Per mezzo di questa sfida, anche chi si sente tanto “perbene” scoprirebbe forse di non essere poi così tanto immune dal vizio dell’intolleranza.
I cattolicissimi Irlandesi c’è lo hanno spiegato ieri.
Se due persone dello stesso sesso si amano, perché negar loro la gioia di formare una famiglia giuridicamente compiuta, con tutti i diritti e i doveri che legano i coniugi tra loro?
In che cosa quelle due persone sono diverse da te, da me o da chiunque?
Perché non dovrebbero godere, in linea col principio di libertà ed eguaglianza così ben consacrato dall’articolo 3, della facoltà di sposarsi e creare una famiglia, come la definisce (senza distinzione di sesso), l’articolo 29 della stessa Costituzione?
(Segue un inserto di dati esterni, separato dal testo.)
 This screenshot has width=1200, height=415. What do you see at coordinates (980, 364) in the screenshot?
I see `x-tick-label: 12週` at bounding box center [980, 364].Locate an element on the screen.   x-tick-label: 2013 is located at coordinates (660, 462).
“La Repubblica riconosce i diritti della famiglia come società naturale fondata sul matrimonio. Il matrimonio é ordinato sull’eguaglianza morale e giuridica dei coniugi…”
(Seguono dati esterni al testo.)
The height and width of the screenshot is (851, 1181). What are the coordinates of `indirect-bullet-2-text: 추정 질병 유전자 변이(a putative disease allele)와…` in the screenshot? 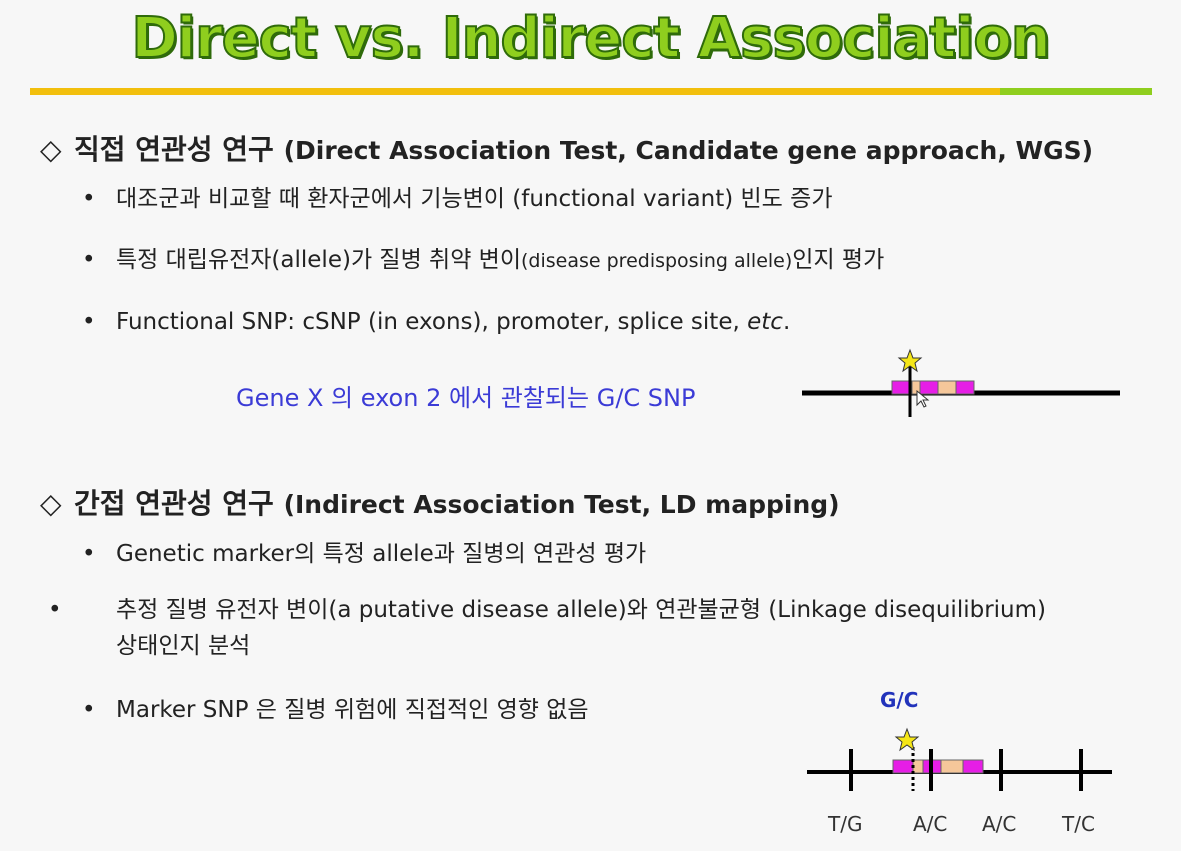 It's located at (581, 628).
In coerenza con l’articolo 3 della Costituzione, dovremmo piuttosto giungere a dichiarare illegittima ogni legge che imponga quella inutile diseguaglianza.
Inventarsi le cosiddette unioni civili in luogo di legalizzare il matrimonio tra omosessuali, diviene allora l’ennesima prova di una diffusa ipocrisia: quell’ipocrisia che é figlia dell’invidia e sorella della paura: la paura del diverso e dell’ignoto: quel diverso che potrebbe essere migliore di noi, facendoci così sentire imperfetti e deboli… e chi mai può volere sentirsi imperfetto e debole, e quindi in pericolo?
Se è sembrato che questo breve commento abbia il fine di invocare (solo) la legalizzazione del matrimonio “gay”, vorrei sgombrare l’orizzonte da ogni foschia: ha il fine di evocare il coraggio e l’istinto di agire le libertà che rendano migliore ciascuno di noi, “a costo zero” per la società intera, nel solco dell’insegnamenti di colui che disse: “tutte le cose dunque che voi volete che gli uomini vi facciano, fatele anche voi a loro…” (Matteo, 7, 12).